Kosmos 245
- Mission type: ABM radar target
- COSPAR ID: 1968-083A
- SATCAT no.: 03457

Spacecraft properties
- Spacecraft type: DS-P1-Yu
- Manufacturer: Yuzhnoye
- Launch mass: 325 kilograms (717 lb)

Start of mission
- Launch date: 3 October 1968, 12:58:59 UTC
- Rocket: Kosmos-2I 63SM
- Launch site: Plesetsk 133/1

End of mission
- Decay date: 15 January 1969

Orbital parameters
- Reference system: Geocentric
- Regime: Low Earth
- Perigee altitude: 260 kilometres (160 mi)
- Apogee altitude: 443 kilometres (275 mi)
- Inclination: 70.9 degrees
- Period: 91.6 minutes

= Kosmos 245 =

Soviet radar calibration target satellite

Kosmos 245 (Космос 245 meaning Cosmos 245), known before launch as DS-P1-Yu No.16, was a Soviet satellite which was used as a radar calibration target for tests of anti-ballistic missiles. It was built by the Yuzhnoye Design Bureau, and launched in 1968 as part of the Dnepropetrovsk Sputnik programme. It had a mass of 325 kg.

Kosmos 245 was launched from Site 133/1 at the Plesetsk Cosmodrome, atop a Kosmos-2I 63SM carrier rocket. The launch occurred on 3 October 1968 at 12:58:59 UTC, and resulted in Kosmos 245's successful deployment into low Earth orbit. Upon reaching orbit, it was assigned its Kosmos designation, and received the International Designator 1968-083A.
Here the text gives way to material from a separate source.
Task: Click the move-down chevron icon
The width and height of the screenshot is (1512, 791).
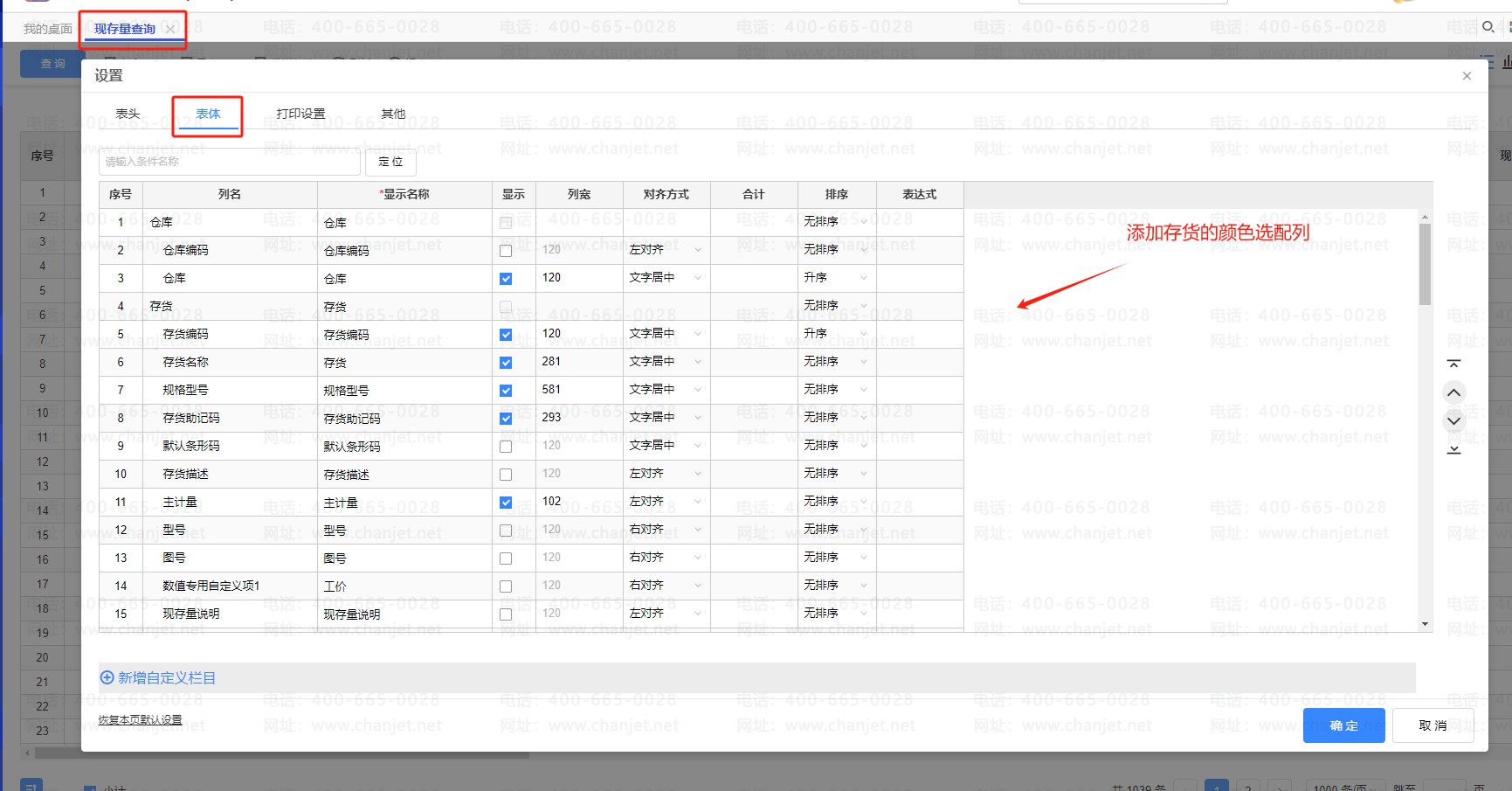Action: [1453, 420]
Kosmos 245 was operated in an orbit with a perigee of 260 km, an apogee of 443 km, 70.9 degrees of inclination, and an orbital period of 91.6 minutes. It remained in orbit until it decayed and reentered the atmosphere on 15 January 1969. It was the sixteenth of seventy nine DS-P1-Yu satellites to be launched, and the fifteenth of seventy two to successfully reach orbit.